_WORK ORDER_: For each line below that includes the word "computer", make a copy.

_EXERCISE MATERIAL_:
----

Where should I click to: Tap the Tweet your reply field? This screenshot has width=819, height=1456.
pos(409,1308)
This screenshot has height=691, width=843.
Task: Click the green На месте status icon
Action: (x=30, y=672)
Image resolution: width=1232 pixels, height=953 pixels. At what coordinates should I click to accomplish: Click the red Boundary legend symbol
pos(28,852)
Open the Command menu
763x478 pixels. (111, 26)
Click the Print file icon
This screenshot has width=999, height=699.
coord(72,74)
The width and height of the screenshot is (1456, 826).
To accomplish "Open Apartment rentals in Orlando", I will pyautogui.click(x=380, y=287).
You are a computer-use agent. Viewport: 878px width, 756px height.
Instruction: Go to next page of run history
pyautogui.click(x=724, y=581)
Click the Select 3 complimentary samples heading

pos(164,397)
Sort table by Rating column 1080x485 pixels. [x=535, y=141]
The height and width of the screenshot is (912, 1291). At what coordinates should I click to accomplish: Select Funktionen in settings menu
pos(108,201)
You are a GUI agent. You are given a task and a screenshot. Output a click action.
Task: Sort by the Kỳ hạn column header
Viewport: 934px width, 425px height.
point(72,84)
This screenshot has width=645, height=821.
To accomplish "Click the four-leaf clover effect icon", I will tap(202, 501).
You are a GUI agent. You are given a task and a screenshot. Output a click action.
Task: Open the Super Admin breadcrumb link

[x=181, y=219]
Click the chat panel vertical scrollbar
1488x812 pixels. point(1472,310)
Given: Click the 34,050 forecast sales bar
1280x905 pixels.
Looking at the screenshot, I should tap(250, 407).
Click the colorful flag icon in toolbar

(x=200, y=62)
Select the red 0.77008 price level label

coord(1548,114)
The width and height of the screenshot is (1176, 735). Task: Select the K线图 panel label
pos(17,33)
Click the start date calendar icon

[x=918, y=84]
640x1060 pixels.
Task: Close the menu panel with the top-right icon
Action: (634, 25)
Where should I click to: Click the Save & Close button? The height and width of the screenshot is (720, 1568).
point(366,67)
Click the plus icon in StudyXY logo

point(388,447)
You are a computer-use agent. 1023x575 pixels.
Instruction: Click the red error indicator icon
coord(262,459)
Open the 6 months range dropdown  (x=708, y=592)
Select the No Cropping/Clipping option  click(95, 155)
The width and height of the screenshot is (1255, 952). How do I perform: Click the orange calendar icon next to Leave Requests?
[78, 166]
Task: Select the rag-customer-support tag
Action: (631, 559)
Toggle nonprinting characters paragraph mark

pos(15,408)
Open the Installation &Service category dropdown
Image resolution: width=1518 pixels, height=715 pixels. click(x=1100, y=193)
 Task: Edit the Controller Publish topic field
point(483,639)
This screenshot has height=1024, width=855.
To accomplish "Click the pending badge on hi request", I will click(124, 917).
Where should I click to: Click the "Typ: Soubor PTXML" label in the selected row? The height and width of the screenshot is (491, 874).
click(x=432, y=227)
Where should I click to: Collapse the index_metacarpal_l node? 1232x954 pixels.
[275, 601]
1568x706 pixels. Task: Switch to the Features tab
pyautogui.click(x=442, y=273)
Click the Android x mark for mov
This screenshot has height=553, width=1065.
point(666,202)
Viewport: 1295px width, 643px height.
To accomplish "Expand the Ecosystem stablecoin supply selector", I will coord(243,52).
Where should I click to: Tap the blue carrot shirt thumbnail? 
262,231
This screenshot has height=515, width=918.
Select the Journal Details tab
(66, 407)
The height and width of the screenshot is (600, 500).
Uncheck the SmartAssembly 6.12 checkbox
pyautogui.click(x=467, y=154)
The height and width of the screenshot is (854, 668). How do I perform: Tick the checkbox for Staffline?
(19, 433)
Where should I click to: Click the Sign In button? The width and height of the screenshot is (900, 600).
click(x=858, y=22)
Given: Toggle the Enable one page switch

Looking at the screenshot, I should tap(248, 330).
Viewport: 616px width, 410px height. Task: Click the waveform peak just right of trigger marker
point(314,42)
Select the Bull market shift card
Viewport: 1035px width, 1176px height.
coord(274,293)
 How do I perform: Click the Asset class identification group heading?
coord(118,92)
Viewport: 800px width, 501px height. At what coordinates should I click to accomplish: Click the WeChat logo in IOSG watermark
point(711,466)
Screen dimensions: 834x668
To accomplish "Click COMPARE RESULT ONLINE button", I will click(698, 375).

----

_TASK ANSWER_:
You are a computer-use agent. Viewport: 878px width, 756px height.
You are a computer-use agent. 1023x575 pixels.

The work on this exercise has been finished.